БЕГСТВО. Я НЕ СПЛЮ, Я ПРИТВОРЯЮСЬ, ЧТО СПЛЮ.

   Откуда Петька взял, что теперь по всем железным дорогам можно будет ездить бесплатно? Наверно, слух о бесплатных трамваях донесся до него в таком преувеличенном виде.
   — Взрослым нужно командировку, — твердо сказал он. — А нам — ничего.
   Он больше не молчал. Он уговаривал меня, дразнил, упрекал в трусости и презрительно смеялся. Что бы ни происходило на белом свете, все убеждало его, что мы, ни минуты не медля, должны махнуть в Туркестан. Сковородников объявил, что он большевик, и велел тете Даше убрать иконы. Петька сейчас же объяснил это событие в свою пользу и доказал, что теперь во дворе все равно никому не будет житья.

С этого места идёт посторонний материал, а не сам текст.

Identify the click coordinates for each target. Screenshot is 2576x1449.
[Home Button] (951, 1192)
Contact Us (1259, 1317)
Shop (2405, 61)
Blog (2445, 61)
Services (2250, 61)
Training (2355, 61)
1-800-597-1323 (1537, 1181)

   — Его бабы загрызут, — сказал он мрачно. — Я теперь за него не ручаюсь.
   Военно—революционный комитет приказал разбить ренсковые погреба и спустить вина в Песчинку. Оказалось, что и это способствует нашему плану.
   — Рыба передохнет, — равнодушно, как взрослый, сказал Петька, — и все одно — начнут самогон гнать. Нет, нужно ехать!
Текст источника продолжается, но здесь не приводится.